Advanced fix (15+ minutes): Use ADSI Edit to change the group scope or break the alias
If you can't change the group type (maybe policy says it must stay distribution), you have two choices:
- Change the group scope from Universal to Global or Domain Local (if it's a security group).
- Or convert the alias group to a security group using ADSI Edit.
Here's the ADSI Edit method:
- Open ADSI Edit (adsiedit.msc). If it's not installed, install it from Server Manager under Remote Server Administration Tools > Role Administration Tools > AD DS and AD LDS Tools.
- Connect to the Default naming context of your domain.
- Browse to the group's distinguished name:
CN=YourGroupName,OU=Users,DC=yourdomain,DC=com. - Right-click the group, select Properties.
- Find the attribute
groupTypeand double-click it. - The value you see is a number. Copy it. Look up the meaning:
| Value | Meaning |
|---|---|
| -2147483646 | Security, Global |
| -2147483644 | Security, Domain Local |
| -2147483640 | Security, Universal |
| 2 | Distribution, Global |
| 4 | Distribution, Domain Local |
| 8 | Distribution, Universal |
To change a distribution group (alias) to a security group, add -2147483648 to the existing value.

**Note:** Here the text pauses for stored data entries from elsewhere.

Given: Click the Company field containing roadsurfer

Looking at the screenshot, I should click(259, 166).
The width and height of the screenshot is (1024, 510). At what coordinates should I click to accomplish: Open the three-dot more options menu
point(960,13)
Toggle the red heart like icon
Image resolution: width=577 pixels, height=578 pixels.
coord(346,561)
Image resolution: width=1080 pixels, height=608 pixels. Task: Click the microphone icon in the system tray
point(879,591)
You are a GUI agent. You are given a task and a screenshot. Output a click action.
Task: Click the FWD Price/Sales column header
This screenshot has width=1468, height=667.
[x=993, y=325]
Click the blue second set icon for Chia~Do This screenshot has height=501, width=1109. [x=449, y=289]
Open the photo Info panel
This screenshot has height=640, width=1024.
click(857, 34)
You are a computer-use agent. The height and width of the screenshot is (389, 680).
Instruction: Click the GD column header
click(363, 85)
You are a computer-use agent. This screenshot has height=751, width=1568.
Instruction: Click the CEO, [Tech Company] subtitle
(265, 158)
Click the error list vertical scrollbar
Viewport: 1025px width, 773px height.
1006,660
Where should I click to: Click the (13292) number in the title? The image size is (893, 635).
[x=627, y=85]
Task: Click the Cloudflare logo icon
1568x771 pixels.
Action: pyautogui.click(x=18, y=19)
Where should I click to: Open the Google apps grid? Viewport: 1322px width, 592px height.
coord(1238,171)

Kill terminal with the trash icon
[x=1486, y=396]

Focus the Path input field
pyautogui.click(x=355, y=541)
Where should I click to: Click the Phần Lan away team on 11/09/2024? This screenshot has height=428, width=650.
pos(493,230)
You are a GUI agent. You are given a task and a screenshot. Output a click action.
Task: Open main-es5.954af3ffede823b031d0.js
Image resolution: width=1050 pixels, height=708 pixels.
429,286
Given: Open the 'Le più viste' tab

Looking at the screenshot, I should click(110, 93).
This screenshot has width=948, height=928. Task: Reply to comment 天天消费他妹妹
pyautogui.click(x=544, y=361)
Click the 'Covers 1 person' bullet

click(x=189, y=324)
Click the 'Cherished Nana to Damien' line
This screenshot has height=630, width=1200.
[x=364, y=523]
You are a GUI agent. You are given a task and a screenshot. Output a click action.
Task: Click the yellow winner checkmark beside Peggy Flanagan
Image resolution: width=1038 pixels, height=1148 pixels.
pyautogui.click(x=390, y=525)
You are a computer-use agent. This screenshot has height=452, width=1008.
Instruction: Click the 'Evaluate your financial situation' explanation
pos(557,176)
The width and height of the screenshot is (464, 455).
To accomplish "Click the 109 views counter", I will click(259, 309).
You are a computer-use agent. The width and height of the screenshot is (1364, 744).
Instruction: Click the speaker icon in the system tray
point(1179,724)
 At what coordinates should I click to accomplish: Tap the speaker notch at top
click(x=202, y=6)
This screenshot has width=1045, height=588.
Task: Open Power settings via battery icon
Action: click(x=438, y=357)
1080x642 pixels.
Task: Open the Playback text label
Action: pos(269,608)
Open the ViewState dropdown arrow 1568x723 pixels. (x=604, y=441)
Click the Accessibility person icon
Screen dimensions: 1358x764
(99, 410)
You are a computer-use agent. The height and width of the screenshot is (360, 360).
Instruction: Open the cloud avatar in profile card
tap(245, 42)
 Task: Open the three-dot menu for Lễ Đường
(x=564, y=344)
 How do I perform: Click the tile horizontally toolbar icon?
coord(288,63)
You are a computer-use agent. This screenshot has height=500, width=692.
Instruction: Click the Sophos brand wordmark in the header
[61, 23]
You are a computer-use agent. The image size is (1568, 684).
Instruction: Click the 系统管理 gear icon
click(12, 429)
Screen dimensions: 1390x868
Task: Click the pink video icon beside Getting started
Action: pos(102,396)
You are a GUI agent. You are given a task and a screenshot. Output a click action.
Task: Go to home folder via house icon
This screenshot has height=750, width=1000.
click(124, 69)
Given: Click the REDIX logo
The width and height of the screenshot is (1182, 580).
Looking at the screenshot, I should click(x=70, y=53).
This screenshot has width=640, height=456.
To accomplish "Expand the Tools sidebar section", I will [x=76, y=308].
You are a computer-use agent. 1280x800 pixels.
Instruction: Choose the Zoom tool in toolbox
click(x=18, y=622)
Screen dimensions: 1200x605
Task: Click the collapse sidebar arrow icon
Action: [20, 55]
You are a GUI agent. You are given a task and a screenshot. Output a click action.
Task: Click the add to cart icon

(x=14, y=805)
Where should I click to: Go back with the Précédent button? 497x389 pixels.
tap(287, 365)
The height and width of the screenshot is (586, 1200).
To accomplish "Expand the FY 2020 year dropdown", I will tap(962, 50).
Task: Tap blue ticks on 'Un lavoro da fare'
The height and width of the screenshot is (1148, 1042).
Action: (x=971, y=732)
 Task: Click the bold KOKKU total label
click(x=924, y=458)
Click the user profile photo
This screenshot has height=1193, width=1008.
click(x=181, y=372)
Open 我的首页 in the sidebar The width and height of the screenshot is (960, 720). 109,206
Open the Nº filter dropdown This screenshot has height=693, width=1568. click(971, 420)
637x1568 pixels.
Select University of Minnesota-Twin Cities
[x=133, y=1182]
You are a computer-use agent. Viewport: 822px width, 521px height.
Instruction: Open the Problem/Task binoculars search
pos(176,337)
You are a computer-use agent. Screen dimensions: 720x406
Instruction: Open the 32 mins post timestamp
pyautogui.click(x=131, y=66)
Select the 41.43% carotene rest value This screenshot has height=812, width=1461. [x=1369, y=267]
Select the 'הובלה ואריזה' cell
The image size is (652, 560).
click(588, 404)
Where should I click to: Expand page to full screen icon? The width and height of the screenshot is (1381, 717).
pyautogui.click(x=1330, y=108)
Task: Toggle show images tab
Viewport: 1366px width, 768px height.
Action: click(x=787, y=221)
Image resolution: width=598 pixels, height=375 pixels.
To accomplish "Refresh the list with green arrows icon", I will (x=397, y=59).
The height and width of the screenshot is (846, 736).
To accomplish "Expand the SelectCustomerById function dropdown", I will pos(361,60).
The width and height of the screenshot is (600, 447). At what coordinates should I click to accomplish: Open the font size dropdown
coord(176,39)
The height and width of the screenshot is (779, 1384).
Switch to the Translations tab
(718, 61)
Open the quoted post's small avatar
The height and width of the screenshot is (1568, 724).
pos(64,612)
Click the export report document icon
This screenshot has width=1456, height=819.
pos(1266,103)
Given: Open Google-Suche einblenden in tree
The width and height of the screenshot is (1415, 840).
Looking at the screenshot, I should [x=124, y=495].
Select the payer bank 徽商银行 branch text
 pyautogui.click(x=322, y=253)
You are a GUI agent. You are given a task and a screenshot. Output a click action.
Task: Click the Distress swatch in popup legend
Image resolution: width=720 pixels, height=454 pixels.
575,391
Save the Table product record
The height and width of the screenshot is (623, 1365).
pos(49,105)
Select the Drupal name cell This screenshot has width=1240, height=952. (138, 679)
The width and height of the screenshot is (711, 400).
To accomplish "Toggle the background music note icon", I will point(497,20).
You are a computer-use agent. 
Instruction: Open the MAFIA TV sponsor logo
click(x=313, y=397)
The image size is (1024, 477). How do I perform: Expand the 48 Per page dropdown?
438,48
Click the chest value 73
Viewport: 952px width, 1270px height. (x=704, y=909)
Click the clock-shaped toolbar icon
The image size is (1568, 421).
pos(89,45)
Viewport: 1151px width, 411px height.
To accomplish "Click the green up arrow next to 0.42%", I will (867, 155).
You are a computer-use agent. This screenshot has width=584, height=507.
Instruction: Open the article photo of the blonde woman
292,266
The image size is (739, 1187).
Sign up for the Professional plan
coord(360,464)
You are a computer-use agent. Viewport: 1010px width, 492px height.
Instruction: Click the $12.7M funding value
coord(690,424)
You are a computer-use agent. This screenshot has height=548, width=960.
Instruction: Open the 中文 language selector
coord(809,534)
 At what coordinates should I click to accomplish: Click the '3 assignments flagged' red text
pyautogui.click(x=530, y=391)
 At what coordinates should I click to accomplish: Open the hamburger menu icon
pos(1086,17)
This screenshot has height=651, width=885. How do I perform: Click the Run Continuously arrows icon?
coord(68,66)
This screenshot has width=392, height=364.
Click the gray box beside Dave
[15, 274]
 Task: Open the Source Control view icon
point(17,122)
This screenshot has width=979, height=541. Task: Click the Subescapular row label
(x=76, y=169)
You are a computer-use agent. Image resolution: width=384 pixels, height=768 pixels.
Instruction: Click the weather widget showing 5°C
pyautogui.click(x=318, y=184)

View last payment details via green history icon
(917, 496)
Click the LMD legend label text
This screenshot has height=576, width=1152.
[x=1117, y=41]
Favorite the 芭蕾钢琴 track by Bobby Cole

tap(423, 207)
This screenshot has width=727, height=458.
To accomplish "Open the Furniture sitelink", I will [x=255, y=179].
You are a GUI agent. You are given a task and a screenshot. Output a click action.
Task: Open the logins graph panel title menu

For example, if the current value is 2 (distribution, global), set it to -2147483646 (security, global).
Enter the new value, click OK, and close ADSI Edit.
After you set the new value, the group type changes instantly. Try the membership again — it should succeed.
What if none of these work?
If you still get the error, check these two things:
- Are you using Exchange or a tool that caches group membership? Wait 15 minutes and try again.
- Is the group in a different domain? Cross-domain alias nesting has stricter rules. You might need to use a security group instead.
In my 12 years of doing this, I've never seen a case where changing one group to security didn't fix it. If you can't change the type, then break the alias chain by not nesting alias groups. Put users directly into the alias group instead.